Readings for this topic from Operating Systems: Principles and Practice: Section 12.2.

Solid state (semiconductor) storage ("SSD"s) have replaced disks in many applications (e.g. phones and other devices).
- Comparison to disk:
  - No moving parts, so more reliable
  - 100x faster access
  - More shock-resistant
  - Cost/bit 5-10x higher than disk
- Comparison to DRAM:
  - Nonvolatile: values persist even if device is powered off
  - Cost/bit 5-10x lower
  - 1000x slower
Flash memory hardware:
- Total chip capacity up to 512 Gbytes
- Storage divided into erase units (typically 256 Kbytes), which are subdivided into pages (typically 512 bytes or 4 Kbytes)
- Storage is read in units of pages
- Two kinds of writes:
  - Erase: sets all of the bits in an erase unit to 1's.
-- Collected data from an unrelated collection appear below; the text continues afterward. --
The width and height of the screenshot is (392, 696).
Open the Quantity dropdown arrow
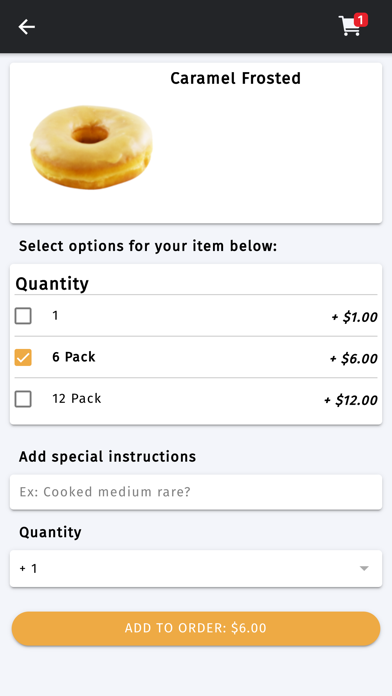[364, 569]
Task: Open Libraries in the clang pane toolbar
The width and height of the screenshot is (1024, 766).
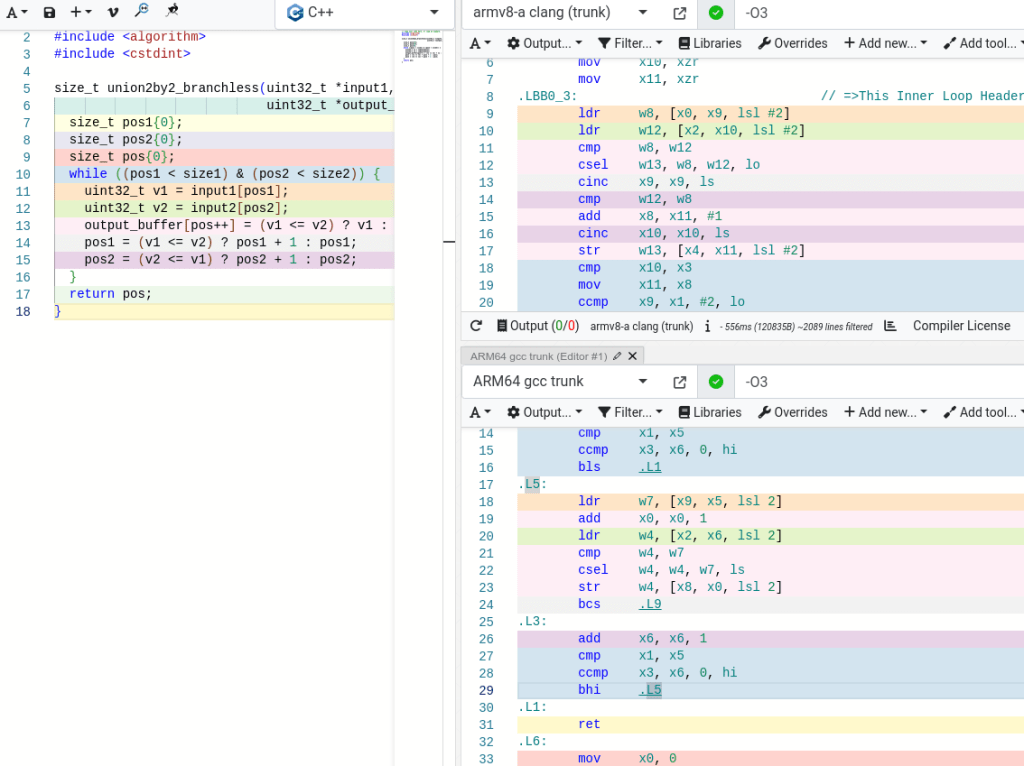Action: (710, 43)
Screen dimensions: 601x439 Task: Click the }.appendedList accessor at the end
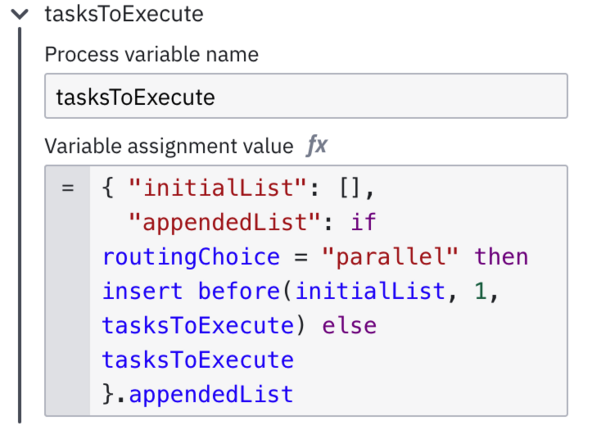198,394
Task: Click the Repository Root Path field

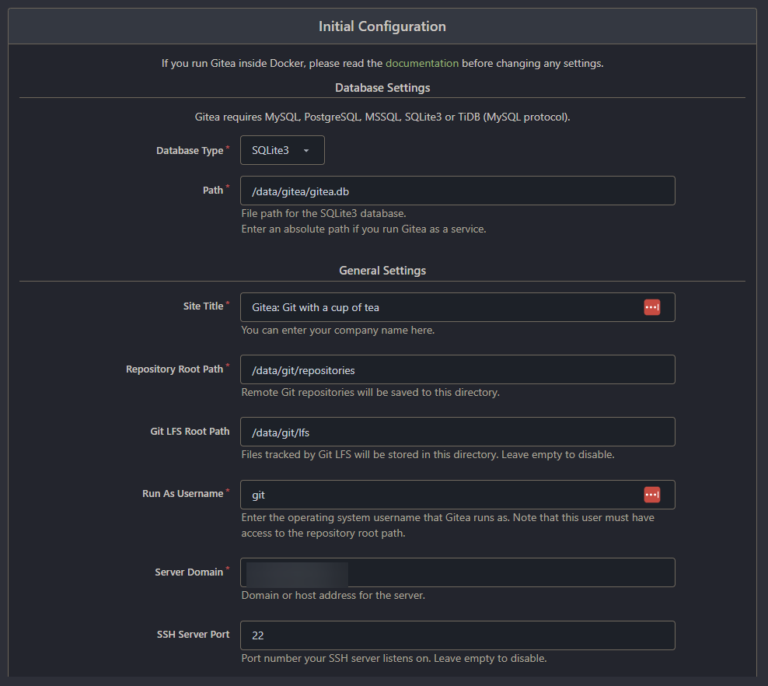Action: pyautogui.click(x=457, y=370)
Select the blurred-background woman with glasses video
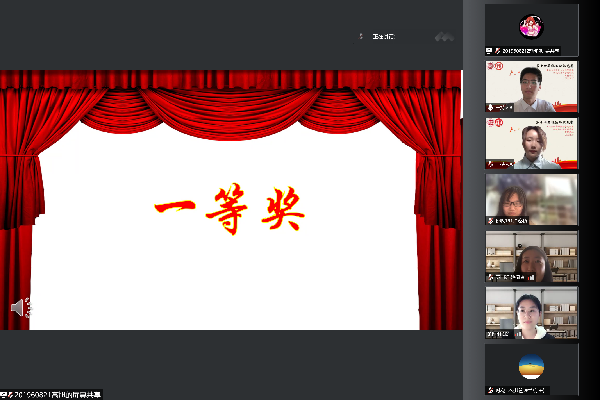This screenshot has width=600, height=400. 531,198
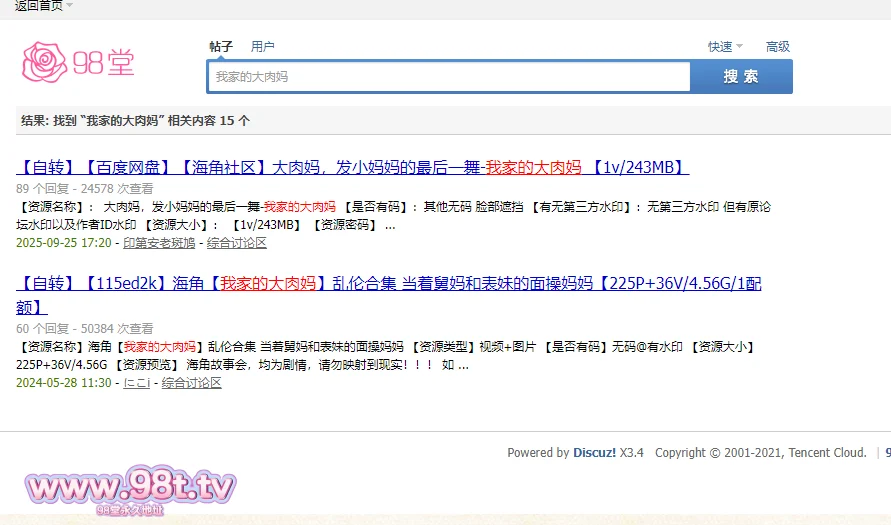Switch to the 用户 search tab
Screen dimensions: 891x525
(x=263, y=46)
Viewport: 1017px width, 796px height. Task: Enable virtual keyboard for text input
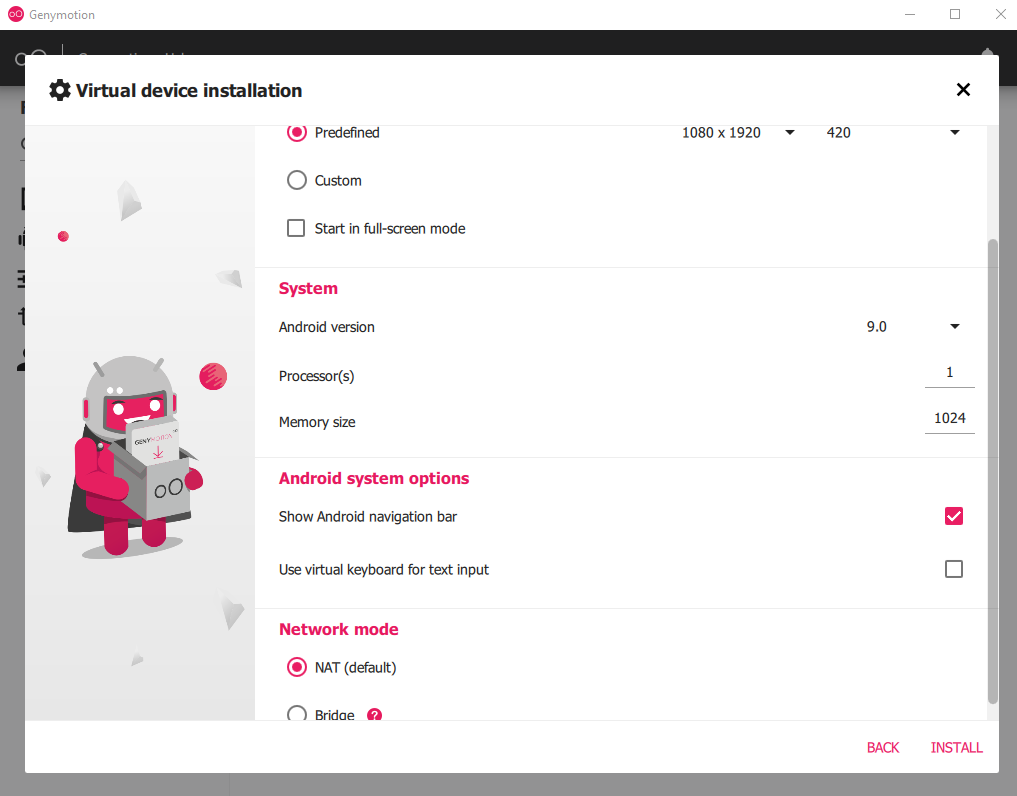(953, 569)

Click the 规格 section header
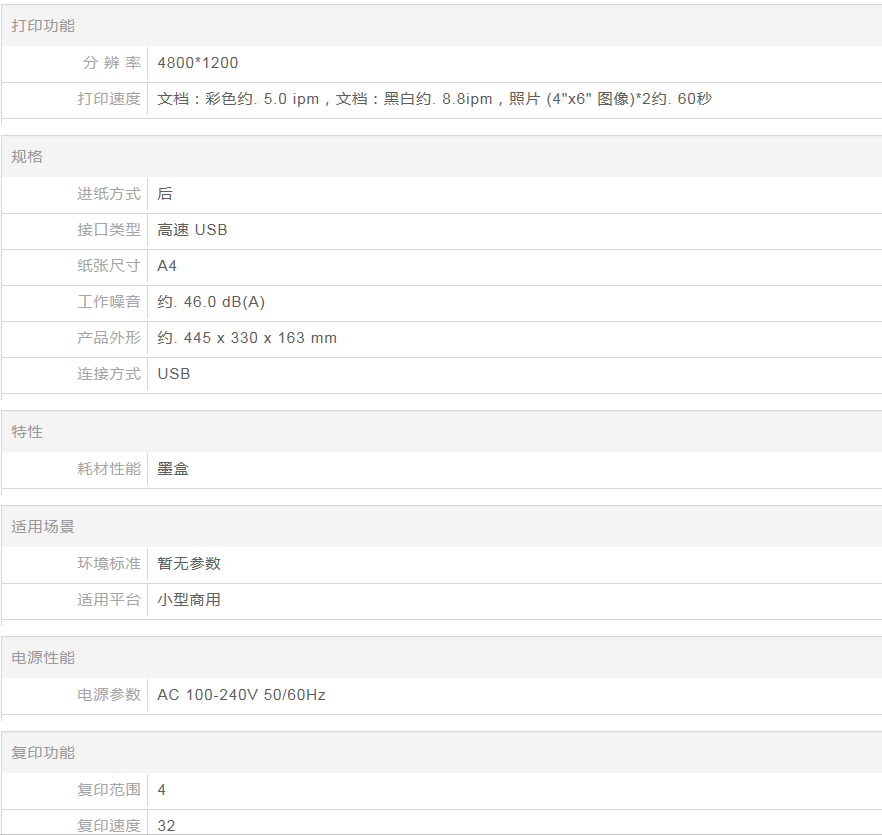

  - Write: modifies an individual page, can only clear bits to 0 (writing 1's has no effect).
  - Can write repeatedly to clear more bits.
- Wear-out: once a page has been erased many times (typically around 100,000, as low as 1,000 in some new devices) it no longer stores information reliably.
Typical flash memory performance:
- Read performance: 20-100 microsconds latency, 100-2500 MBytes/sec.
- Erasure time: 2 ms
- Write performance: 200 microseconds latency, 100-500 MBytes/sec.

Most flash memory devices are packaged with a flash translation layer (FTL):
- Software that manages the flash device
- Typically provides an interface like that for a disk (read and write blocks)
- Use with existing file system software
FTLs are interesting pieces of software, but they have several problems:
- Sacrifice performance
- Waste capacity
- Proprietary: no information available about implementation and performance pathologies
One possible approach for FTLs: direct mapped (e.g., some cheap flash sticks)
- FAT format often used
- Virtual block i is stored on page i of the flash device
- Reads are simple
- To write virtual block i:
  - Read erase unit containing page i
  - Erase the entire unit
  - Rewrite erase unit with modified page
- What's wrong with this approach?
To avoid these problems:
- Separate virtual block number from physical location in flash memory
- A given virtual block can occupy different pages in flash memory over time.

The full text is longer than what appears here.